【发布时间】:2020-01-14 21:18:57
【问题描述】:
我是 stackoverflow 的新手,也是 VBA 编码的新手。在我的工作中,我们以 Ms Word 的形式提供了发货数据,这不是很有用。我找到了一种使用 VBA 传输数据的方法,并拥有一个功能齐全的代码。但是,数据集包含数十万条记录。我尝试用 20 万条记录运行一个月的数据,花了 5 天时间。只是想知道我的代码中是否有任何可以改进以加快进程的内容。我试过关闭屏幕更新、事件、计算,但效果不大。提前感谢您的帮助。
Sub Word_to_Excel()
Dim FName As String, FD As FileDialog
Dim wdApp As Object
Dim wdDoc As Object
Dim WDR, WDCheck, ShipmentID As Object
Dim ExR As Range
Dim file
Dim Path As String
Dim ImportDate As Object
Dim ImportValue As String
Dim ShipmentIDcheck As String
Dim objResult
Set objShell = CreateObject("WScript.Shell")
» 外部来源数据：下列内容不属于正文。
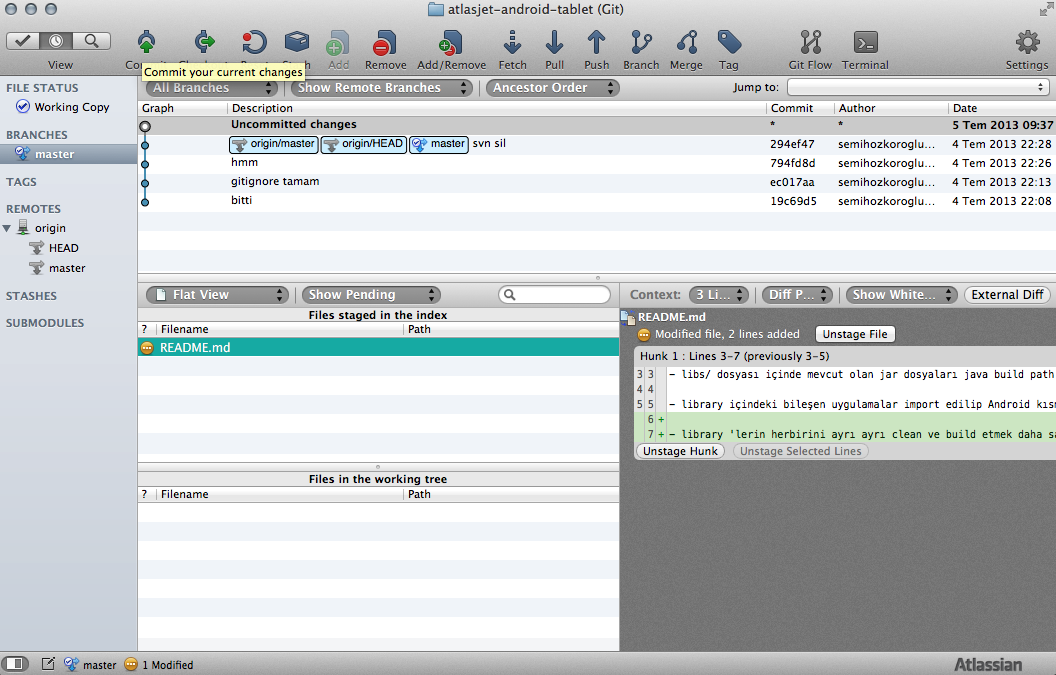Switch to the log clock view
The height and width of the screenshot is (675, 1056).
[56, 41]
Set ExR = Selection ' current location in Excel Sheet
' Select Folder containing word documents
Set FD = Application.FileDialog(msoFileDialogFolderPicker)
FD.Show
FName = FD.SelectedItems(1)
file = Dir(FName & "\*.docx")
Set wdApp = CreateObject("Word.Application")
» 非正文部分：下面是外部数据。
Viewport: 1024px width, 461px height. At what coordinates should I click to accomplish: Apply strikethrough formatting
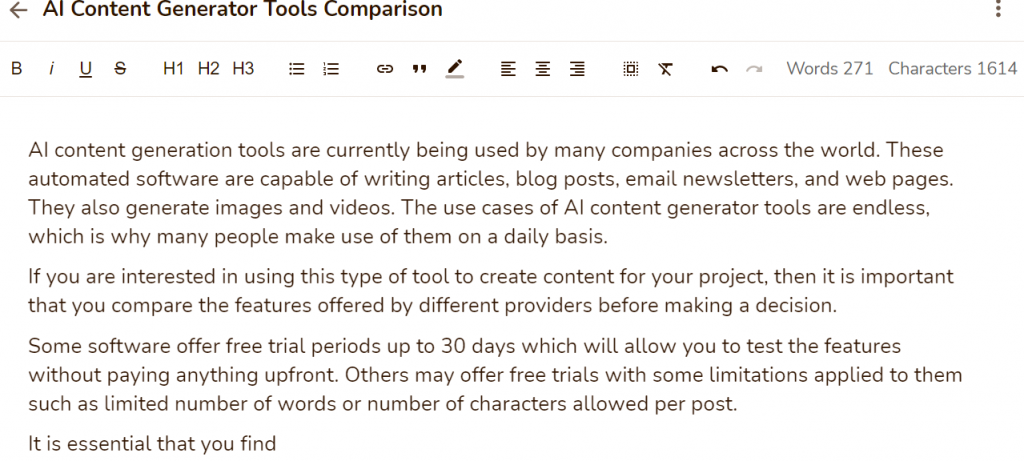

' Open word document in the folder, run macro, close it and open the next word document until there are none left
Do While file <> ""
wdApp.Documents.Open Filename:=FName & "\" & file
wdApp.ActiveWindow.ActivePane.View.Type = 1
wdApp.Visible = True
' Once the word doc is open, go to beginning of document and search for CTY/SITE/SORT:
wdApp.Selection.HomeKey Unit:=6
wdApp.Selection.Find.ClearFormatting
wdApp.Selection.Find.Execute "CTY/SITE/SORT:"
Set WDCheck = wdApp.Selection
' If "CTY/SITE/SORT:" is found, then look for Shipment ID
Do While WDCheck = "CTY/SITE/SORT:"
' Find first shipment
wdApp.Selection.HomeKey Unit:=5
wdApp.Selection.MoveDown Unit:=5, Count:=11
wdApp.Selection.MoveRight Unit:=1, Count:=1
wdApp.Selection.MoveRight Unit:=1, Count:=11, Extend:=1
Set ShipmentID = wdApp.Selection
ShipmentIDcheck = Replace(ShipmentID, " ", "")
' Transfer information from Word to Excel for a Shipment ID and go to the next one.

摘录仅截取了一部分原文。